CH2M HILL article showcases nanotechnology research facilities project in China
Nanopolis facility services REVIT model
March 18, 2013 - A new CH2M HILL article in Industrial Engineer magazine describes how facilities such as China's new Nanopolis facility designed by CH2M HILL are applying industrial engineering technologies to support a new era of heightened performance for nanotechnology and microelectromechanical systems (MEMS) research facilities.
The article is authored by senior industrial engineer Monty Stranski/PDX, who's developed industrial engineering strategies for a number of nanotechnology, semiconductor, solar and flat panel manufacturing facilities internationally.
The Nanopolis project in Suzhou is the first MEMS research facility in its region dedicated to research and development, prototyping, processing, packaging and pilot production for new MEMS/nanotechnology products. The facility is considered a keystone project to advance Chinese MEMS/nanotechnology and portends a growth trend for nanotechnology research facilities around the world.
The article reviews such trends related to nanotechnology facility design as modular space configuration, control of vibration and electromagnetic interference (EMI), bio-nano-MEMS integration, acoustics and the use of airflow modeling to reduce energy consumption and airborne molecular contamination.
It also emphasizes the need for facility designers to understand the different sustainable design certification standards that apply in specific locales.

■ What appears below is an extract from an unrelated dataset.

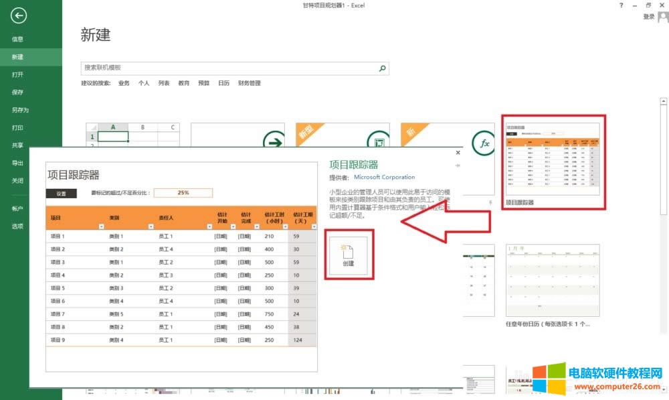Image resolution: width=669 pixels, height=400 pixels.
Task: Select 另存为 from the left menu
Action: pos(20,110)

These relate to energy and water efficiency, environmental protection, indoor environmental quality and other "green" considerations. It recommends approaches for balancing green design goals with the practical considerations of life cycle cost paybacks, recommending approaches to strike a prudent balance between environmental and fiscal responsibility.
The article also explores a "predictive scaling" tool developed by IDC Architects that helps designers more accurately forecast spaces required in a facility's research, development and pilot manufacturing areas, and it reviews the advantages of modular laboratory planning to enhance a facility's flexibility while reducing capital costs.